* _Aim_
Turn each line of the rows below into a Markdown table with two columns, "No." holding the line's sequence number and "Line text" holding the line itself. Skip any blank lines.

(Rows from a data collection)
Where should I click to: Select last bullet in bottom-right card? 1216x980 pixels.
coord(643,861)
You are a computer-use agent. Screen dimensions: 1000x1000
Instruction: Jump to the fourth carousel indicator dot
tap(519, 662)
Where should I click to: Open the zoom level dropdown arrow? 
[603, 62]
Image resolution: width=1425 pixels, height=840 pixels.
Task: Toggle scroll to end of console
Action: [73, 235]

* _Complete output_
| No. | Line text |
|---|---|
| 1 | Where should I click to: Select last bullet in bottom-right card? 1216x980 pixels. |
| 2 | coord(643,861) |
| 3 | You are a computer-use agent. Screen dimensions: 1000x1000 |
| 4 | Instruction: Jump to the fourth carousel indicator dot |
| 5 | tap(519, 662) |
| 6 | Where should I click to: Open the zoom level dropdown arrow?  |
| 7 | [603, 62] |
| 8 | Image resolution: width=1425 pixels, height=840 pixels. |
| 9 | Task: Toggle scroll to end of console |
| 10 | Action: [73, 235] |